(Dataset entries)
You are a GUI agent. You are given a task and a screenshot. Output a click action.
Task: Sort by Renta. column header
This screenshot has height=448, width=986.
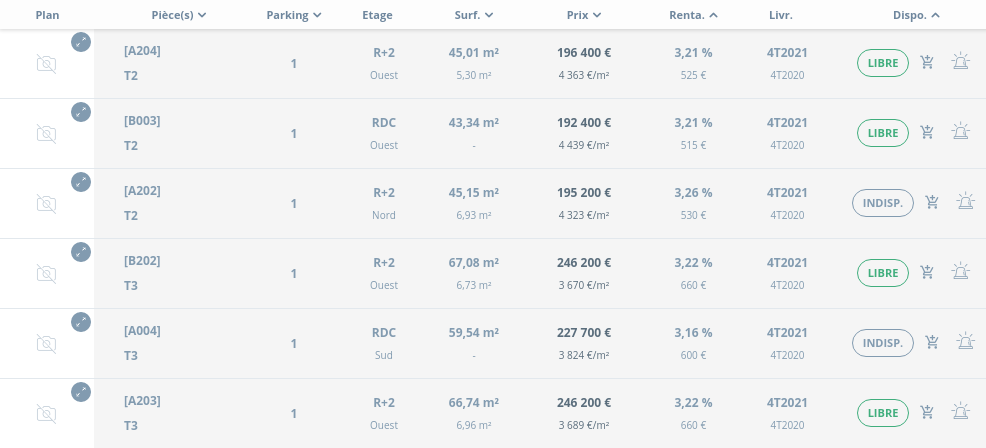pos(693,15)
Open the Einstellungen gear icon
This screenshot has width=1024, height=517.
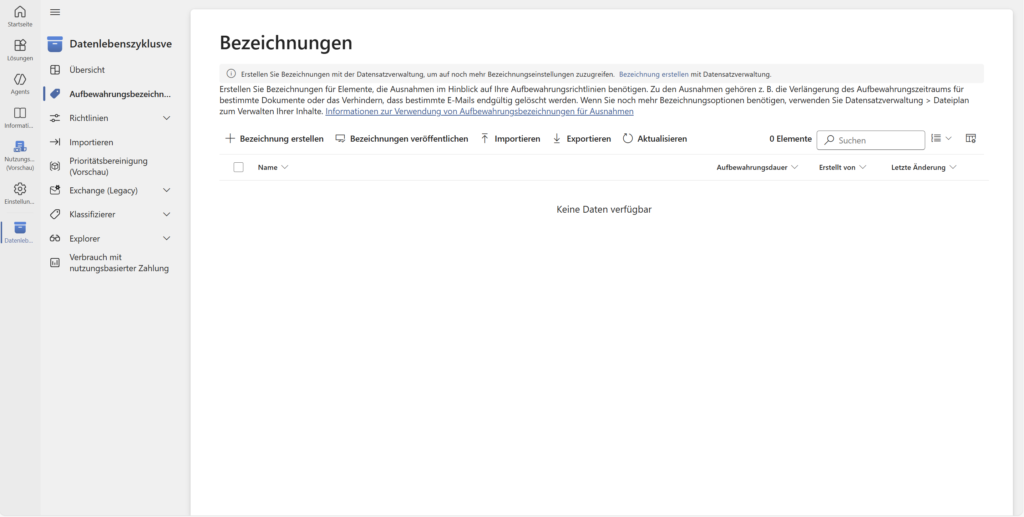click(19, 192)
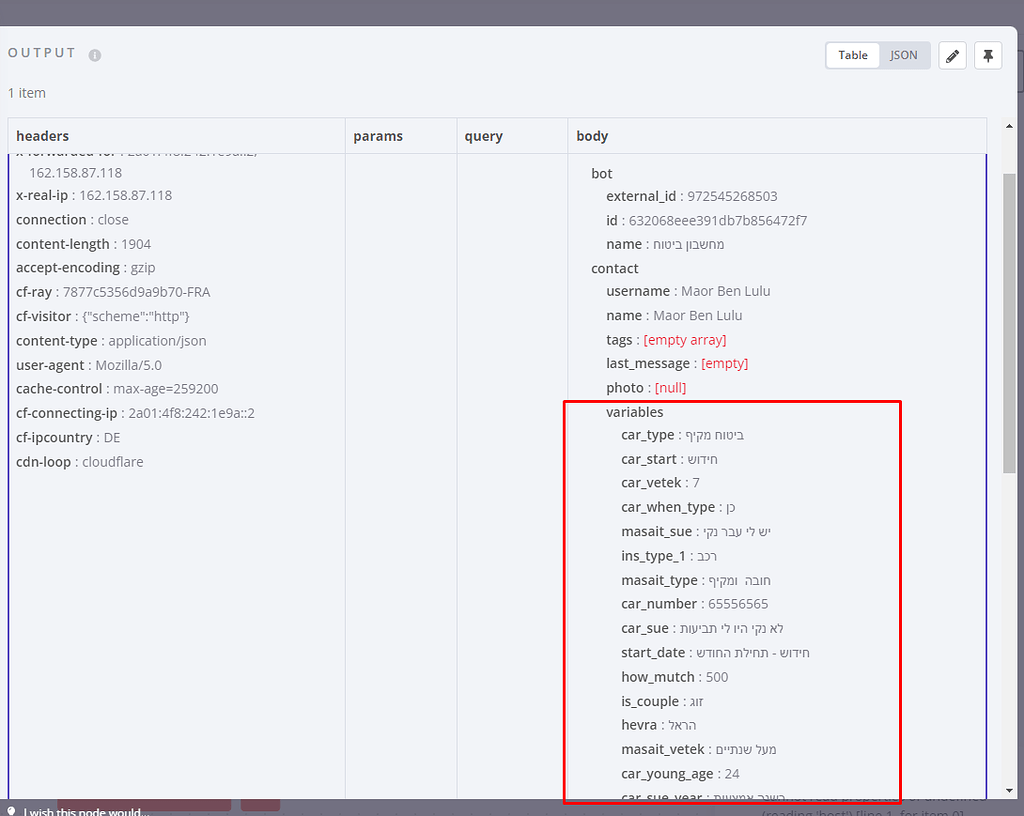Click the info icon beside OUTPUT
Image resolution: width=1024 pixels, height=816 pixels.
click(94, 55)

**WHAT YOU HAVE TO DO**
From the line with "This screenshot has height=448, width=986." to the final line of the records, inclusive, set down the lines exactly and add nothing; leave every picture out.

**SOLUTION TO THIS TASK**
This screenshot has height=448, width=986.
pos(693,15)
Open the Einstellungen gear icon
This screenshot has width=1024, height=517.
click(19, 192)
Click the info icon beside OUTPUT
Image resolution: width=1024 pixels, height=816 pixels.
click(94, 55)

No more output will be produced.